The plaintiffs each applied to the Independent National Electoral Commission ("INEC" or "the Commission") for registration as a political party. On 17th day of May, 2002, INEC released guidelines for the registration of political parties.
INEC put up the necessary advertisements in the National Papers. Political associations responded. They applied for registration under the Guidelines. INEC did not see its way clear in registering all the political associations. They were quite a number, though not a legion. Applying the Guidelines, INEC found only three of the Political Associations registrable as political parties. INEC did exactly that. The Commission registered only three of the Associations as political parties.
The respondents who were the plaintiffs in the Federal High Court, Abuja Division did not like the action of INEC. Being of the view that guidelines 2(c) and (d), 3(a), (c), (d)(iv), (e), (f), (g), (h); and 5(b) ("the impugned guidelines") were "inconsistent with the provisions of the Constitution of the Federal Republic of Nigeria, 1999 relating to the registration of political parties" and that they should not be made to comply with the guidelines, the plaintiffs commenced the proceedings from which this appeal arose by originating summons whereby they sought, among other things, declarations of invalidity of those impugned guidelines and also of sections 74(2)(g) and (h), 74(6), 77(b), 78(2)(b) and 79(2)(c) of the Electoral Act, 2001.
The Supreme Court granted, in part, the reliefs and declarations sought by both parties. And, the Court held:
"In this cases, section 222 of the Constitution having set out the conditions upon which an association can function as a political party, the National Assembly could not validly by legislation alter those conditions by addition or subtraction and could not by legislation authorise INEC to do so, unless the Constitution itself has so permitted."
"Where, however, in the exercise of legislative power to make laws to provide for the registration, monitoring and regulation of political parties the National Assembly purports to decree conditions of eligibility of an association to function as a political party the National Assembly would have acted outside its legislative authority as stated in the Constitution. Similarly, INEC acting under such law to prescribe conditions of eligibility would have acted inconsistently with the Constitution."

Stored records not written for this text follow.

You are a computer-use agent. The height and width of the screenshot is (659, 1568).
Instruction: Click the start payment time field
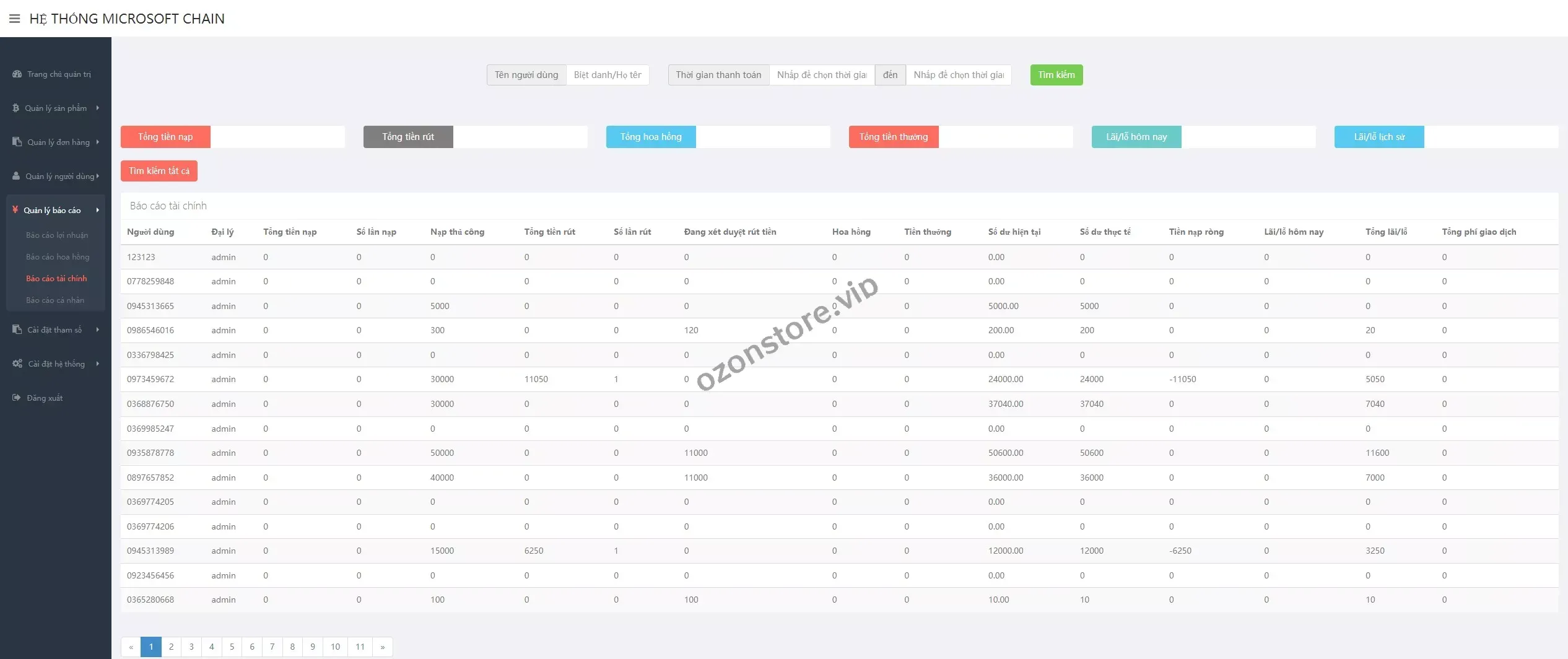[822, 75]
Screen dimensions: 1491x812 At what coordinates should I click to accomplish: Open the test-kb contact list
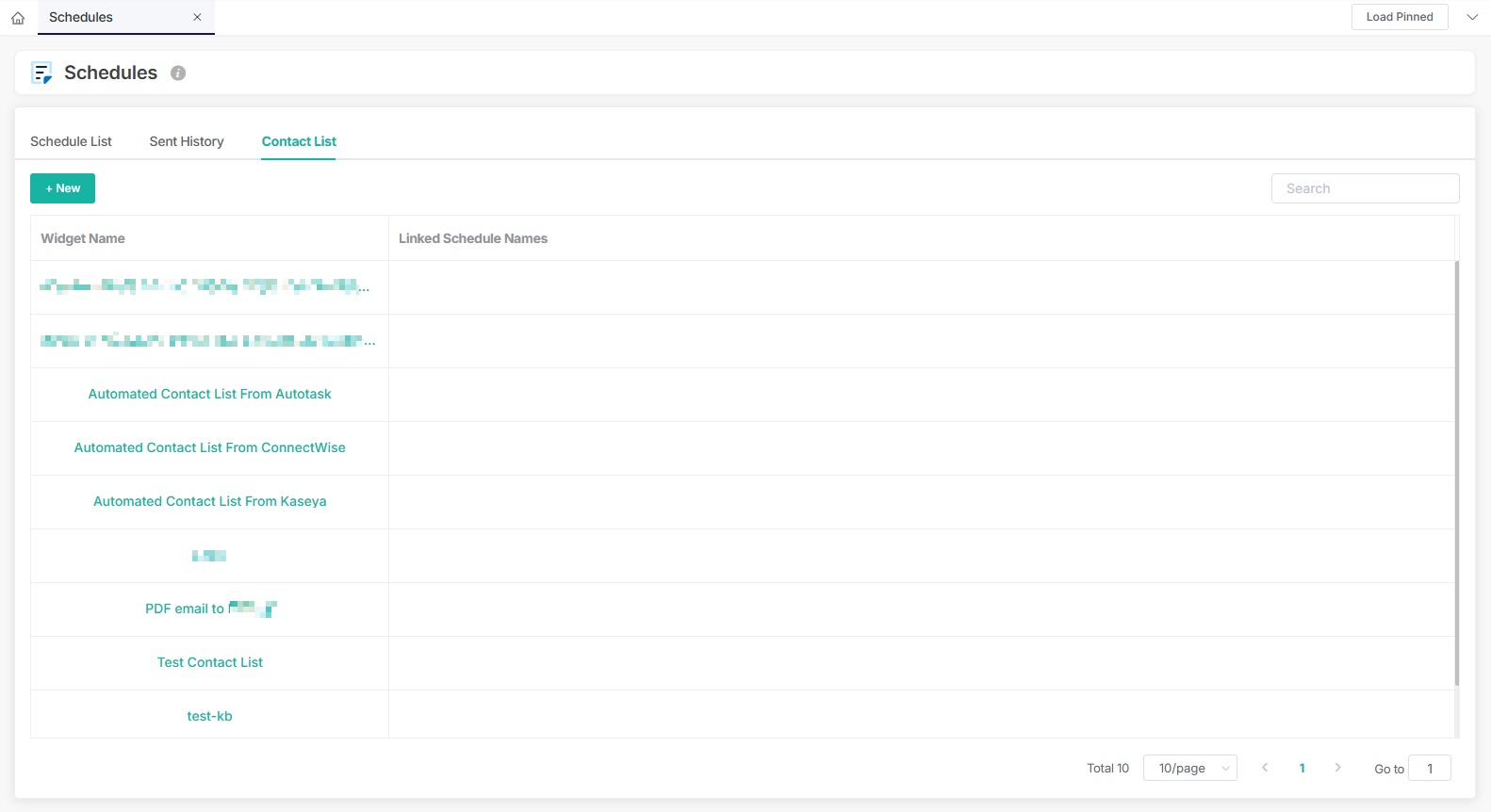(209, 716)
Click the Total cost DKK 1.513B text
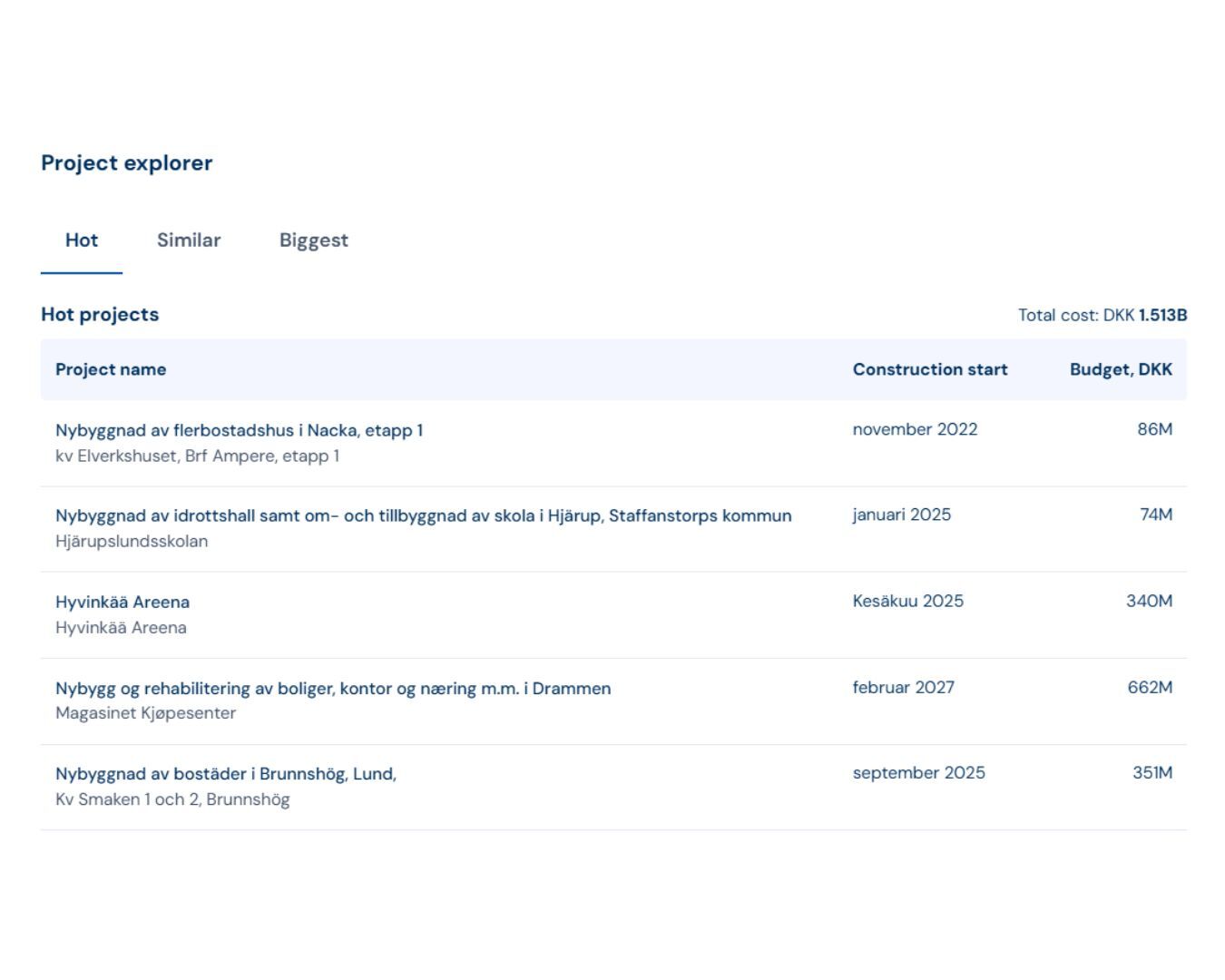1225x980 pixels. tap(1102, 315)
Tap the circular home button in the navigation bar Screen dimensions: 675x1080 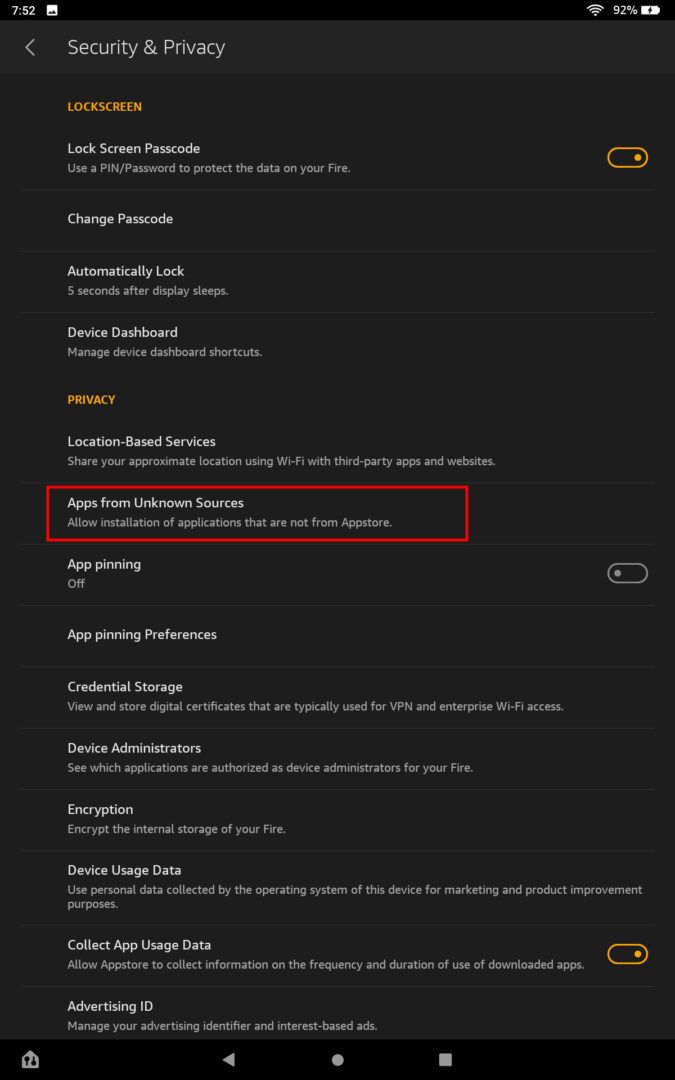(337, 1059)
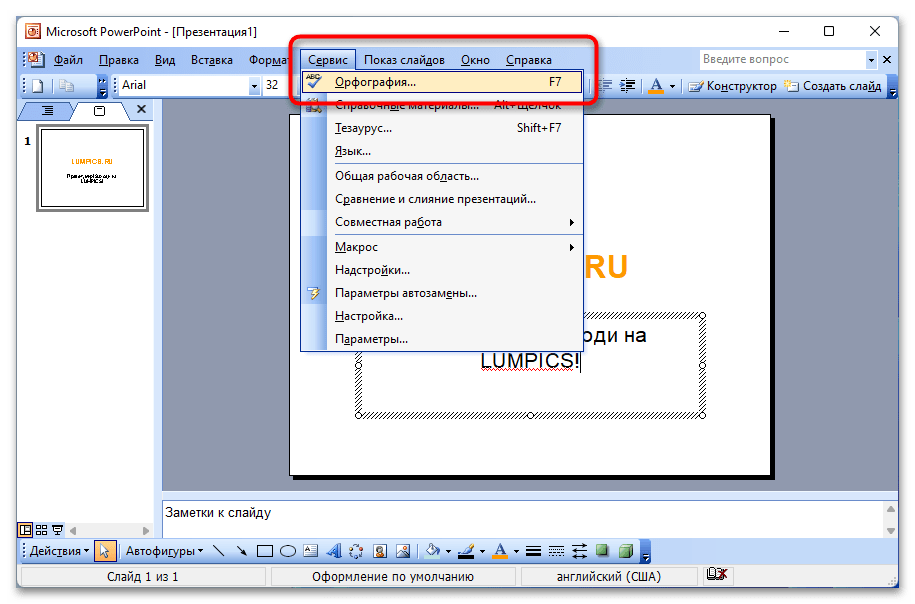The width and height of the screenshot is (915, 604).
Task: Click the Конструктор button
Action: click(x=733, y=86)
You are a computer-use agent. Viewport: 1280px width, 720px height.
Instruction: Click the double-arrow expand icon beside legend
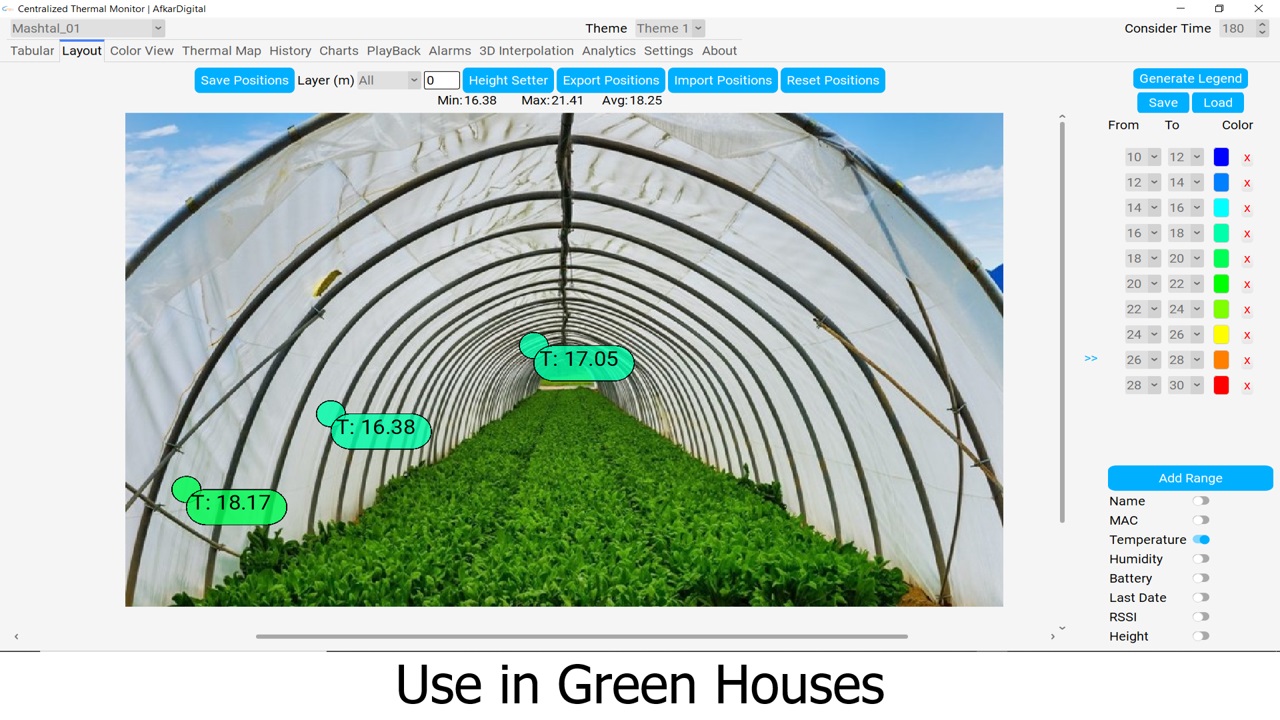click(x=1090, y=359)
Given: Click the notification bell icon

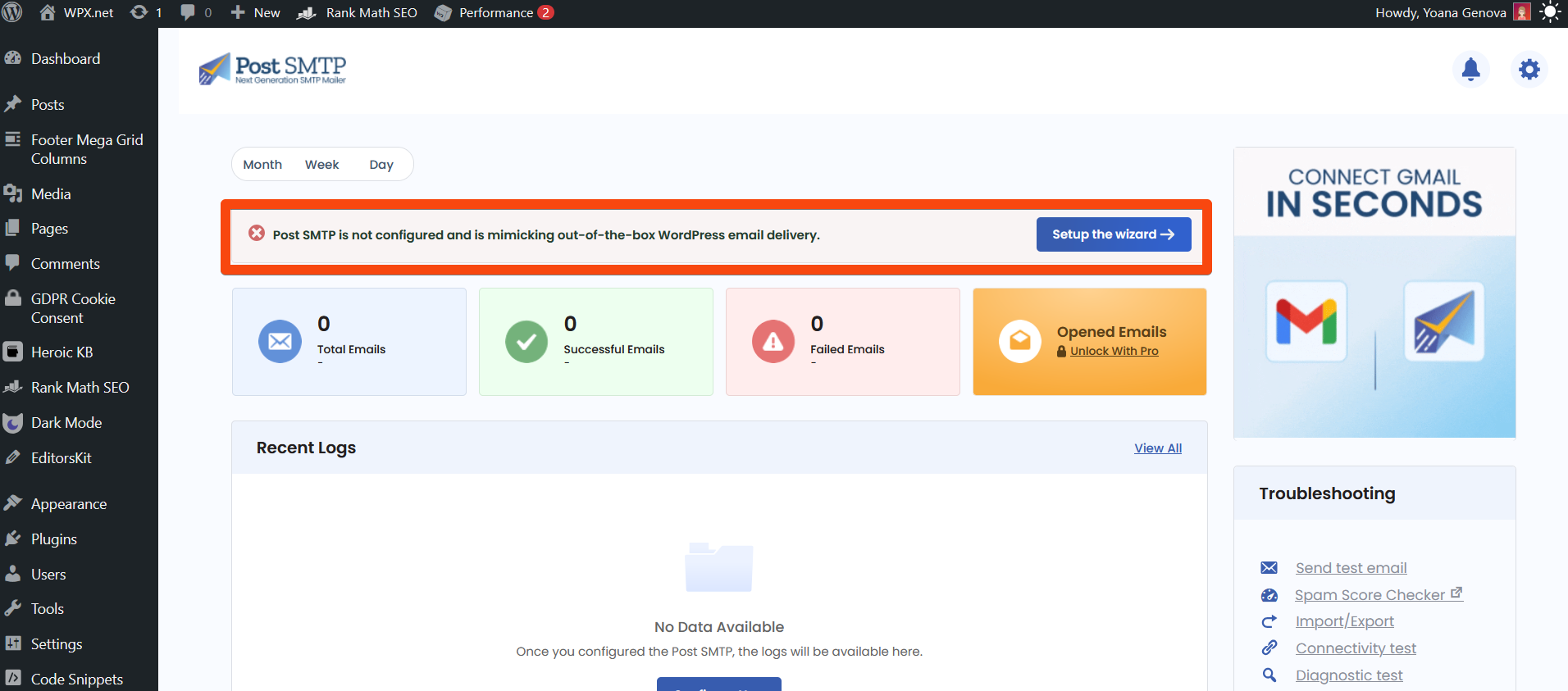Looking at the screenshot, I should [1470, 70].
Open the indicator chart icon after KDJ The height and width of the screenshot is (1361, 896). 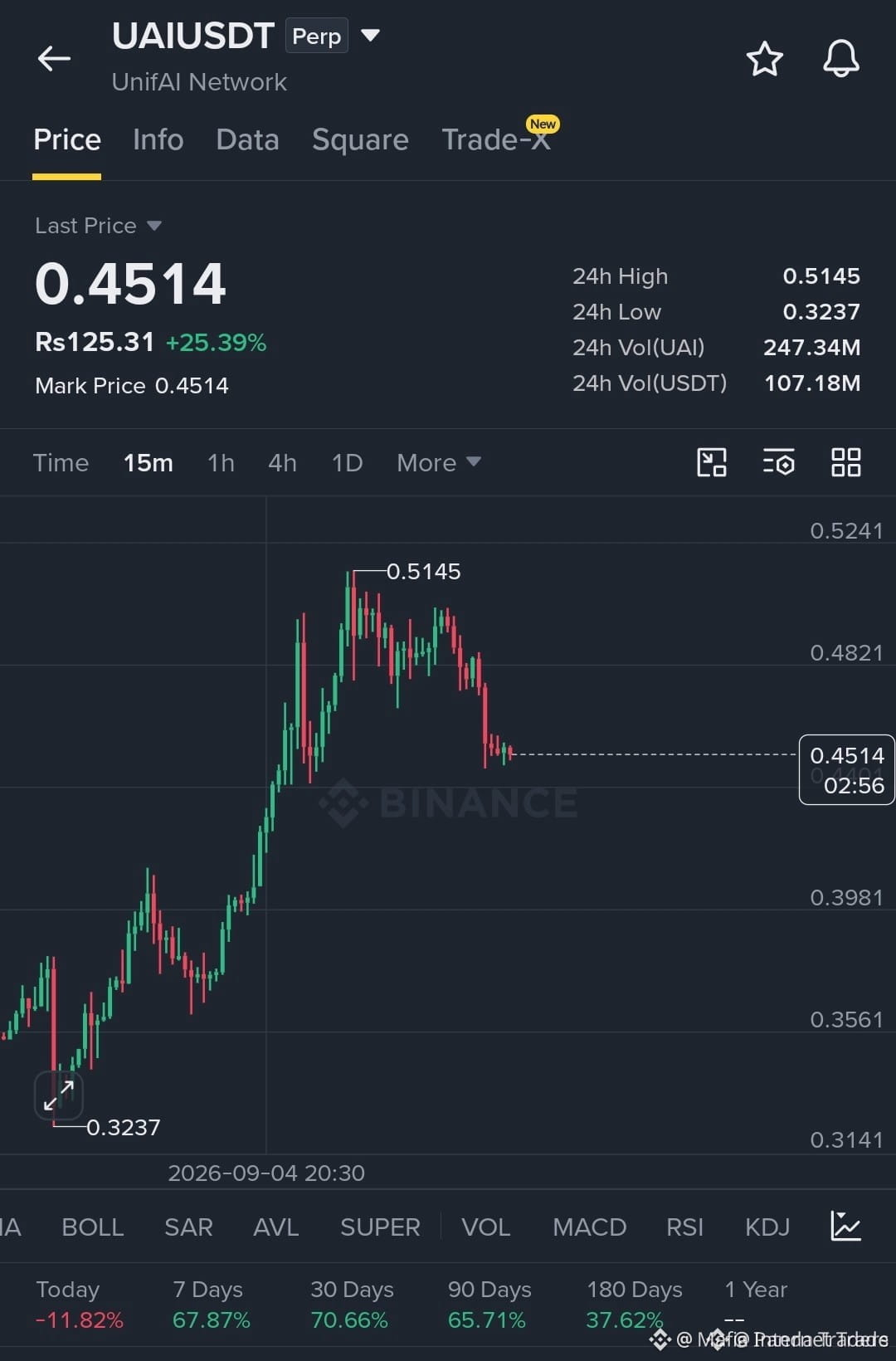coord(845,1226)
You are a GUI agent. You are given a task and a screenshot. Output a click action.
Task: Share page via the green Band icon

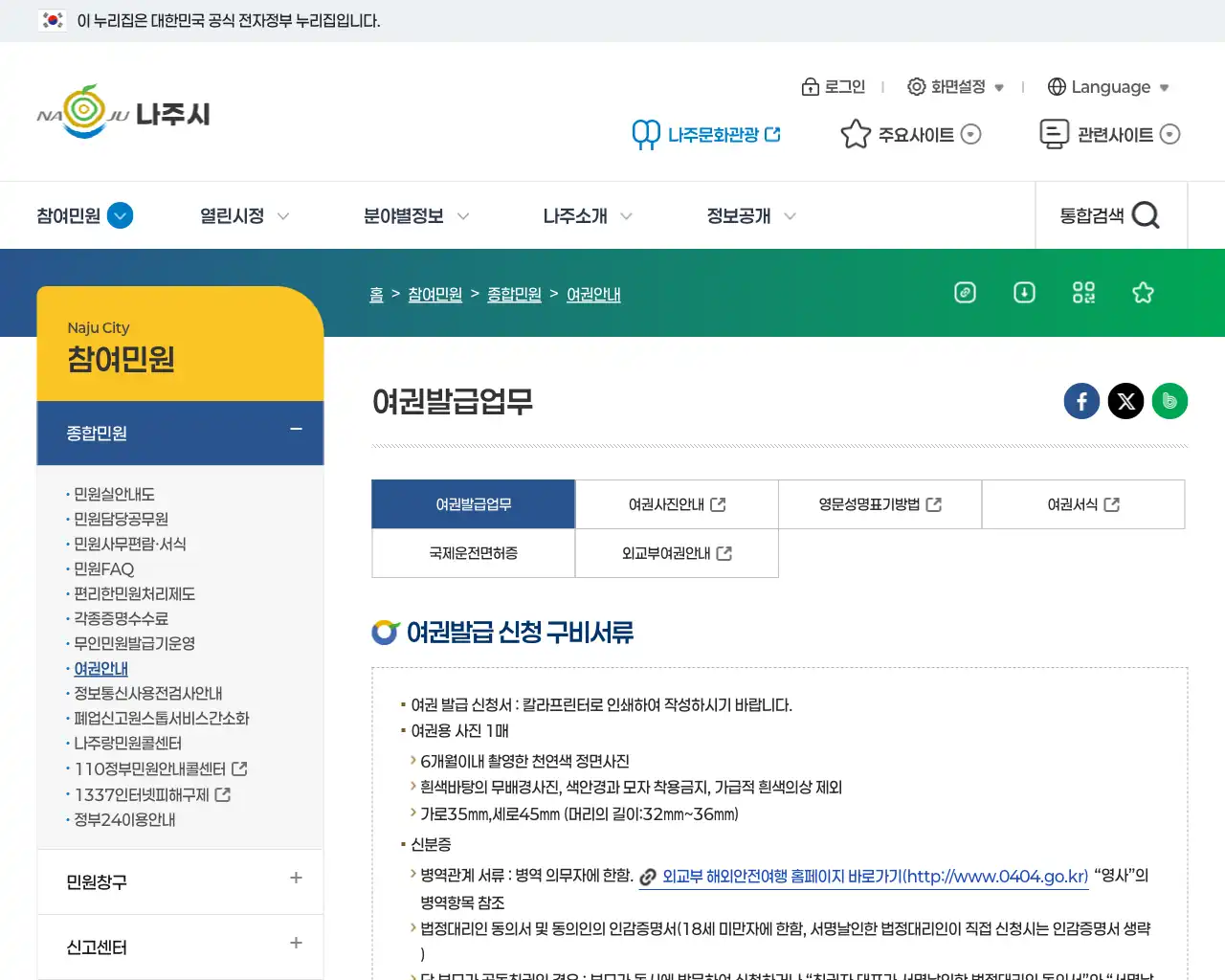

"Applying this test, I felt no hesitation in holding that guideline 3(a); 3(c); 3(d)(iv); 3(e); 3(f); 3(g); 3(h) and 5(b) are neither related to administration nor to any procedure for seeking registration nor are they evidence of any conditions stated in section 222 as conditions of eligibility. They have no administrative significance in the process of registration. The conclusion was inescapable that as they stand, on their own and unrelated to any of the conditions of eligibility prescribed in section 222, but are conditions of registration which are not procedural or evidential or required for any administrative purpose related to the process of registration, they are, albeit in a disguised form, fresh conditions for eligibility to function as a political party beyond what the Constitution had prescribed."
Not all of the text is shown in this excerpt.